If you use the PFCG_AUTH aspect in the access control, user-dependent authorizations are used when accessing the CDS view. To implement this, you need an authorization object in the ABAP repository on which to base your authorization check. If you want to see the data, your user must be assigned a role that includes this authorization object with the matching values in the relevant fields.

 

When CDS views are built on top of each other, each CDS view needs its own access control. For example, an access control defined for an data model view does not also apply to the projection view built on top of this data model view. But it is not necessary to repeat the same conditions repeatedly. By using addition INHERITING CONDITIONS FROM ENTITY, one access control can inherit the conditions from another, typically an underlying CDS entity. In this way, a projection view can inherit its conditions from the underlying data model view.

 

Templates for Creating Access Controls

 

When creating an Access Control, ADT offers a number of templates for the source code.

 

The Define Role with PFCG Aspect template is a blue print for an Access Control that defines conditions based on authorization objects.

 

The Define Role with Inherited Conditions template uses the addition INHERITING CONDITIONS FROM ENTITY instead.

 

Authority Check in Behavior Implementation

Activate Authorization Control in RAP BO

 

Authorization control in RAP protects your business object against unauthorized access to data.

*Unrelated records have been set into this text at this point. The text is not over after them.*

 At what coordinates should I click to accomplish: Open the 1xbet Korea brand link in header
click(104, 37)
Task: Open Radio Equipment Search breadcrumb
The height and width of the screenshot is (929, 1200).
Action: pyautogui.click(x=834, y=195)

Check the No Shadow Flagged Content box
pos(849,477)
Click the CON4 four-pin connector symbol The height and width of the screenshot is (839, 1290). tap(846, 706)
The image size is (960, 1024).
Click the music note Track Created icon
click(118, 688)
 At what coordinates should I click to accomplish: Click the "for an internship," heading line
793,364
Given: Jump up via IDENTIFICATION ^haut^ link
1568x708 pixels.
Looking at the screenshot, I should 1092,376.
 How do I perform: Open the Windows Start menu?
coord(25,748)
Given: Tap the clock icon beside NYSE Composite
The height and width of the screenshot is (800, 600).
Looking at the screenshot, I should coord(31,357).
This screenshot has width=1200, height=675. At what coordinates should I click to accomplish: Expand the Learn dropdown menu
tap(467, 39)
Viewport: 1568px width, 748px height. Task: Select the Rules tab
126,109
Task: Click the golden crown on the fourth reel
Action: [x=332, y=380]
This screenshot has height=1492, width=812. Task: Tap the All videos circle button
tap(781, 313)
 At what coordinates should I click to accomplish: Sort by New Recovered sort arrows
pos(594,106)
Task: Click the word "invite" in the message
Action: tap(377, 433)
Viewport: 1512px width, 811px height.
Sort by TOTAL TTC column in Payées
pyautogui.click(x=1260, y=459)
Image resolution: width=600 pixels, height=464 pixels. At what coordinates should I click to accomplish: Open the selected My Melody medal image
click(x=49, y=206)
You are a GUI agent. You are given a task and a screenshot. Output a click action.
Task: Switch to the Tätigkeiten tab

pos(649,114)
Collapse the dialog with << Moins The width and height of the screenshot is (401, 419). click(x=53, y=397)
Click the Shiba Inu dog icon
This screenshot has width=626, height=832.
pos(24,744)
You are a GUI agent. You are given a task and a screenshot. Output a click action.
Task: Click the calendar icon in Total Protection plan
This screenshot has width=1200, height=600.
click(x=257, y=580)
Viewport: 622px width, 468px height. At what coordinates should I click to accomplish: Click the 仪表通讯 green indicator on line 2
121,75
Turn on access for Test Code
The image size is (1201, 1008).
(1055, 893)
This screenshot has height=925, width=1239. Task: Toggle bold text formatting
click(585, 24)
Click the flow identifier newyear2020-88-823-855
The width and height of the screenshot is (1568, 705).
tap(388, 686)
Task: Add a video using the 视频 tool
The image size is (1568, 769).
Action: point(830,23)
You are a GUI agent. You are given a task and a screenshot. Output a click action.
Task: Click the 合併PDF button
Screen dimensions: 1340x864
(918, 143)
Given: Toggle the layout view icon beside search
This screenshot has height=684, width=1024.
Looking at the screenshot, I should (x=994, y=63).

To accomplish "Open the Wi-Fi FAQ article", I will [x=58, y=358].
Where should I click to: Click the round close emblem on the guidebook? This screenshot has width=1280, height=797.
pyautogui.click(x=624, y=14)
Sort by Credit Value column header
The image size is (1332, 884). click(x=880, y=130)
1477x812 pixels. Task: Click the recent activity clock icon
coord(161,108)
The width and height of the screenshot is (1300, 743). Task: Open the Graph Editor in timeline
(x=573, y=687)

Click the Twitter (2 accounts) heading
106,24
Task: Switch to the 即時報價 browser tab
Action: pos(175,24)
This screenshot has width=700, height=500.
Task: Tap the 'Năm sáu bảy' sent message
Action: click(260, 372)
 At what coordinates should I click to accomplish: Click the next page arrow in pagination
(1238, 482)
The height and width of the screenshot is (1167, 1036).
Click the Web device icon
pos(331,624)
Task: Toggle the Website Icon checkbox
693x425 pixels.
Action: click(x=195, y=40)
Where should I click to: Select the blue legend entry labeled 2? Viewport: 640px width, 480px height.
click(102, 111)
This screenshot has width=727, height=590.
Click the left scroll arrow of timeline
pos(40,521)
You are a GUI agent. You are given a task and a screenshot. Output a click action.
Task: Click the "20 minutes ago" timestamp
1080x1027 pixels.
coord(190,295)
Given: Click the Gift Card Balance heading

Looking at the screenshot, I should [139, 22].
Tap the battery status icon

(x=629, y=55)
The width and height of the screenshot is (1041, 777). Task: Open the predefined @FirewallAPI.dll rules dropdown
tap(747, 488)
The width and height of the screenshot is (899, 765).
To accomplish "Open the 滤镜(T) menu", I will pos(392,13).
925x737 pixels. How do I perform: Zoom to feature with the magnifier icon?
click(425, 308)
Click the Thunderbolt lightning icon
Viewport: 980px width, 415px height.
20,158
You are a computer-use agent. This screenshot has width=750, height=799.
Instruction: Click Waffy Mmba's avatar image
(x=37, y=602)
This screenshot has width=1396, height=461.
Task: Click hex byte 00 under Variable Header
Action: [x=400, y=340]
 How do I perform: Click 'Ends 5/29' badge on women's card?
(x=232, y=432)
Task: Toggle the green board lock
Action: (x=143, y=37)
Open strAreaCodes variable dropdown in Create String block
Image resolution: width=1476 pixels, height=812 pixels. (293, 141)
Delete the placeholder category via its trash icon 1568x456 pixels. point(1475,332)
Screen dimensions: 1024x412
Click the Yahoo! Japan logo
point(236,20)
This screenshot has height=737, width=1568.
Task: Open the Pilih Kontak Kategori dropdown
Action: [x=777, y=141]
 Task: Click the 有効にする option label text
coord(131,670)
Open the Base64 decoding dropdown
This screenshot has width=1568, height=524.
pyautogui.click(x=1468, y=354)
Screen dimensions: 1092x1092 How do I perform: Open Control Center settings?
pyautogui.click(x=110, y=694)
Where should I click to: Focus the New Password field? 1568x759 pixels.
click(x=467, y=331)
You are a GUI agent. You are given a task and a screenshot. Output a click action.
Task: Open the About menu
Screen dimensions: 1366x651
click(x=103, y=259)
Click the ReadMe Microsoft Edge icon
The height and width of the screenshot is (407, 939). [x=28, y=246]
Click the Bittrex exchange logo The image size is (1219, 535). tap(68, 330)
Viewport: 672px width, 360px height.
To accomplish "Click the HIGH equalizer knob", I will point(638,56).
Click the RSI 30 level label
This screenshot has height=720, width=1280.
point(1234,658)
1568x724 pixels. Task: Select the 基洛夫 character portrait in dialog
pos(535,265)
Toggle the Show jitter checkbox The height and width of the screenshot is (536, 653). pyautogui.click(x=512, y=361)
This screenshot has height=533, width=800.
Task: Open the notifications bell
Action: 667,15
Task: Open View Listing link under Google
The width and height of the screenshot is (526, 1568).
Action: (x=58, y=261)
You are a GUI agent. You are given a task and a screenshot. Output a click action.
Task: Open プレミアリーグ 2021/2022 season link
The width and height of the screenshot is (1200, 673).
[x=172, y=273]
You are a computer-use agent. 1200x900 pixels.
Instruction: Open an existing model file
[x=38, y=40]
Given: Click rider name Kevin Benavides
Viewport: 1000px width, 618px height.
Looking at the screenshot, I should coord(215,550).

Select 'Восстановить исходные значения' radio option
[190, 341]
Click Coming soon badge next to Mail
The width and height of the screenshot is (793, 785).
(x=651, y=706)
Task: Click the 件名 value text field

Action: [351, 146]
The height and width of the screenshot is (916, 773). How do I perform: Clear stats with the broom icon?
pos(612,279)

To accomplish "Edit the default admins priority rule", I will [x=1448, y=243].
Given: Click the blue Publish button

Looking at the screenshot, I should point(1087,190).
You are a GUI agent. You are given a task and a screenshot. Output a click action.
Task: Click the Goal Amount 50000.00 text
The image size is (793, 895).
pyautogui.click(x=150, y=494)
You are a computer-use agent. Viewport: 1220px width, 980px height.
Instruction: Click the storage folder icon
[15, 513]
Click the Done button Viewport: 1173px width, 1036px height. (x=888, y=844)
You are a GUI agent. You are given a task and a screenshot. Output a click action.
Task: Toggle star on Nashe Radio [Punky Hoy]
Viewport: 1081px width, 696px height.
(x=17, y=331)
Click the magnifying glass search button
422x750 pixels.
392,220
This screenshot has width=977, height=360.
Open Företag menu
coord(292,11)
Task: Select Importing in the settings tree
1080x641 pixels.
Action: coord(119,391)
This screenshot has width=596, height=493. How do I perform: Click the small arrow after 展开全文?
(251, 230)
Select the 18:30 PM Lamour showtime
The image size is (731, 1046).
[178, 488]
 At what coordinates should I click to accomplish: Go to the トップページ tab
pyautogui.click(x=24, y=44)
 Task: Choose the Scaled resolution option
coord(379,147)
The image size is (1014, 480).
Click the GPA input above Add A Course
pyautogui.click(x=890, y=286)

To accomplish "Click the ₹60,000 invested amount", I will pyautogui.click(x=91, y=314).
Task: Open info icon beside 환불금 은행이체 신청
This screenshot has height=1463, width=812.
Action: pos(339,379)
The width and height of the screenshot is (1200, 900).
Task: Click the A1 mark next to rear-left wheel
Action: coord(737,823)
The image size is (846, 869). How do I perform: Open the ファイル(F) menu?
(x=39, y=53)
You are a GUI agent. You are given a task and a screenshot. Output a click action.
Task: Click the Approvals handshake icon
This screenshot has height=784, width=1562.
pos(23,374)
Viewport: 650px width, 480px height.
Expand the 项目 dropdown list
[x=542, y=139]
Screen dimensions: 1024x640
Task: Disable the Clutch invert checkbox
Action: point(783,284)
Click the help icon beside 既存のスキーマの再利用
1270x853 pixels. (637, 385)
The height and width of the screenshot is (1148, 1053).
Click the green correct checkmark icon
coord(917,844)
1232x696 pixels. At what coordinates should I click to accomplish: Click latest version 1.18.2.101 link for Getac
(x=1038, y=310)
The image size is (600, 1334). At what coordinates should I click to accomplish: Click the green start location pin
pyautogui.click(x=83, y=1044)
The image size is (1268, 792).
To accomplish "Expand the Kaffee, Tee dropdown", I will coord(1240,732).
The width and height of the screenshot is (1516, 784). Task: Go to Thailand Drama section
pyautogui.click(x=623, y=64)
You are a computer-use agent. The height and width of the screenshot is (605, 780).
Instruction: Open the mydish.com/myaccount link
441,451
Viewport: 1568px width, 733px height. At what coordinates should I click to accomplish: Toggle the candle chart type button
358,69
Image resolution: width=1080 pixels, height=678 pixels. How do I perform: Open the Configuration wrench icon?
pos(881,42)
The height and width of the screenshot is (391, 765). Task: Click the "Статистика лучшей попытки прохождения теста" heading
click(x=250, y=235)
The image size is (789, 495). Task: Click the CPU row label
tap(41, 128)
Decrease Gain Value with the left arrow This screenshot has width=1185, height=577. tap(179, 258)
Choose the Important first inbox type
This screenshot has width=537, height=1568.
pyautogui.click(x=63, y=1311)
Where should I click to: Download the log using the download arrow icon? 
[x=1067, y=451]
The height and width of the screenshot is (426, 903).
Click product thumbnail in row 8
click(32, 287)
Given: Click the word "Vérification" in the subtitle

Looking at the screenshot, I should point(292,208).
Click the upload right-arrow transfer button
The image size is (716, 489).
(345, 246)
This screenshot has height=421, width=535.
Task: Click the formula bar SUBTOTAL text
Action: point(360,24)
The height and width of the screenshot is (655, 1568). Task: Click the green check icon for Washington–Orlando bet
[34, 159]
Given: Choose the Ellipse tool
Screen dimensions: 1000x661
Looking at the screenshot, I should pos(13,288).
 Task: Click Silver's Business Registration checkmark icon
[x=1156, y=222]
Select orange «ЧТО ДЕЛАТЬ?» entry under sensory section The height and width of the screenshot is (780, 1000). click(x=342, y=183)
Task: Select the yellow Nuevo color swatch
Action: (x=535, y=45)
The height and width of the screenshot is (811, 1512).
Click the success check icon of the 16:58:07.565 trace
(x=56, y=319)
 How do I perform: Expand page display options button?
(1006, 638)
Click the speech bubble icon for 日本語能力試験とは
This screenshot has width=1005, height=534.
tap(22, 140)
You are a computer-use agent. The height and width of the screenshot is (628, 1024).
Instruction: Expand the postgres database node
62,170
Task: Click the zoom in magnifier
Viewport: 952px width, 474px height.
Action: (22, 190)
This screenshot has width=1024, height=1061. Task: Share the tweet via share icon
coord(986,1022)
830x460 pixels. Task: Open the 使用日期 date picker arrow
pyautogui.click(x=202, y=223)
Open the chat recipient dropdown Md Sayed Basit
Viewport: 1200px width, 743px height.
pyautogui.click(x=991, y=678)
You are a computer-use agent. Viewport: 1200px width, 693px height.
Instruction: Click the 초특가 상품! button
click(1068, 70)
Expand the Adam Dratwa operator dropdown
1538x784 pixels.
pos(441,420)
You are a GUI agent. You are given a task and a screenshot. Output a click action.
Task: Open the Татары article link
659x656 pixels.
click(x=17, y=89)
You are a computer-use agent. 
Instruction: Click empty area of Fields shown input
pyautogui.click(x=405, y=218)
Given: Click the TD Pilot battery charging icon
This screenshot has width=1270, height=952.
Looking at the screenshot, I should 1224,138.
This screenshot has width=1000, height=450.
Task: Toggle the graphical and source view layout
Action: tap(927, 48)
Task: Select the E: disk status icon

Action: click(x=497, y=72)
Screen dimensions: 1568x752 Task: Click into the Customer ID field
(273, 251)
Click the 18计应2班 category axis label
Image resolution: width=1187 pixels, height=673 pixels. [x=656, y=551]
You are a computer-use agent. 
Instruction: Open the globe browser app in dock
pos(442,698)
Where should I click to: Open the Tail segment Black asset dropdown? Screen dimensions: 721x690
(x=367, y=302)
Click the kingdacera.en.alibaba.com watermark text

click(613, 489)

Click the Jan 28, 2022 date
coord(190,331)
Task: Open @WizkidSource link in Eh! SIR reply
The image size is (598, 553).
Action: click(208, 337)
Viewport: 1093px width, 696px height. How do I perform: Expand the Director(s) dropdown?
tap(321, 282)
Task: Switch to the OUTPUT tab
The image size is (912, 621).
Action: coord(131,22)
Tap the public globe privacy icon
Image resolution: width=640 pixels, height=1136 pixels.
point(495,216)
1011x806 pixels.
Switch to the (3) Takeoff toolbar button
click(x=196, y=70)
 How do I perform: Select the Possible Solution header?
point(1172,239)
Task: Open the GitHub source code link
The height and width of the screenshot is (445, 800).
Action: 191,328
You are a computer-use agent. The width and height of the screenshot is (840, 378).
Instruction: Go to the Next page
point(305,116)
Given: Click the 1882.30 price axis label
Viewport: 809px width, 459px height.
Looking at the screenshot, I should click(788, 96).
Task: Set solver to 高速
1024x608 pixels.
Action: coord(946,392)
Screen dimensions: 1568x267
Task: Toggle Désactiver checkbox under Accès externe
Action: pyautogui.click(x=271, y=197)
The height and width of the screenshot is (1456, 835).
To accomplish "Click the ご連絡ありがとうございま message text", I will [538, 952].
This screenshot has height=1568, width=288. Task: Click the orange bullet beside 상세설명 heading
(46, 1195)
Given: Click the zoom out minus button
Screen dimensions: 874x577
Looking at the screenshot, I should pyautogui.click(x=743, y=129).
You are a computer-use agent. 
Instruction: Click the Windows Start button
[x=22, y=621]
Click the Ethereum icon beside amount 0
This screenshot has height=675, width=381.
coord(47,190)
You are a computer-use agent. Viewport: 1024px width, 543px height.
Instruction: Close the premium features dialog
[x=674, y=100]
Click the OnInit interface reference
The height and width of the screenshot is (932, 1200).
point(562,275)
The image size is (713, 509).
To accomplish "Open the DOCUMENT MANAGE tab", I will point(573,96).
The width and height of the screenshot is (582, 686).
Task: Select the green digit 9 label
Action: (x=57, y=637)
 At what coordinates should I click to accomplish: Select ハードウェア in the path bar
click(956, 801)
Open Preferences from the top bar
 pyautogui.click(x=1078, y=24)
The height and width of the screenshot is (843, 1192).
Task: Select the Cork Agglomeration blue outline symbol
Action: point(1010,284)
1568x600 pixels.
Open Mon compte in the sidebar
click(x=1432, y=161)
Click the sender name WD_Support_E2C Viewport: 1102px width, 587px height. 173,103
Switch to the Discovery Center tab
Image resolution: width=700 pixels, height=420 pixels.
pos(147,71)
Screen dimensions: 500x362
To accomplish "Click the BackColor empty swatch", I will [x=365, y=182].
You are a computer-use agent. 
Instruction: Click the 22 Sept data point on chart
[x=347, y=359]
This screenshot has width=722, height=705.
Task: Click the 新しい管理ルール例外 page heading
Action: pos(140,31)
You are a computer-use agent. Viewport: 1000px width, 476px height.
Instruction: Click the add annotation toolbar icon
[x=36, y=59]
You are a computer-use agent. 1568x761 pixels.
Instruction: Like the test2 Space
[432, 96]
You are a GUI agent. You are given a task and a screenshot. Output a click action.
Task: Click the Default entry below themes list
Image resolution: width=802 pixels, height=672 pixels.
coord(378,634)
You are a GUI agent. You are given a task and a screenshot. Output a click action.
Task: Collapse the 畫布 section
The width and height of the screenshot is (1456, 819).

Authorization control is defined on entity level by adding authorization master ( instance ) or authorization dependent to the define behavior statement.

 

In the brackets after authorization master, the following variants are available:

global

• Limits access to data or the permission to perform certain operations for a complete RAP BO, independent of individual instances, for example, depending on user roles.
• Must be implemented in the RAP handler method FOR GLOBAL AUTHORIZATION.

 

instance

• Authorization check that is dependent on the state of an entity instance.
• Must be implemented in the RAP handler method FOR INSTANCE AUTHORIZATION. For compatibility reasons FOR AUTHORITY is also supported.

 

global, instance

• Combination of global and instance authorization control: Instance-based operations are checked in the global and in the instance authority check.
• Both RAP handler methods, FOR GLOBAL AUTHORIZATION and FOR INSTANCE AUTHORIZATION, must be implemented.
• The checks are executed at different points in time during runtime.

 

Creating the Authorization Handler Method

 

If the behavior definition contains the authorization addition when you create the behavior pool, the quick fix will automatically create the local handler class and the method or methods for authorization implementation.

 

If you add the authorization definition when the behavior pool already exists, you have to add the missing implementation method.

 

There is a quick fix for updating the behavior pool. To invoke this quick fix, place the cursor on the keyword master and press Ctrl + 1.

 

Implementing the Authorization Handler Method

 

Authorization handler methods are defined with addition FOR INSTANCE AUTHORIZATION or with addition FOR GLOBAL AUTHORIZATION. The methods that are required depend on the behavior definition.

 

Like all handler methods, authorization handler methods require specific parameters that are supplied or evaluated by the RAP runtime framework. The types of these parameters are derived from the CDS data definition and the CDS behavior definition.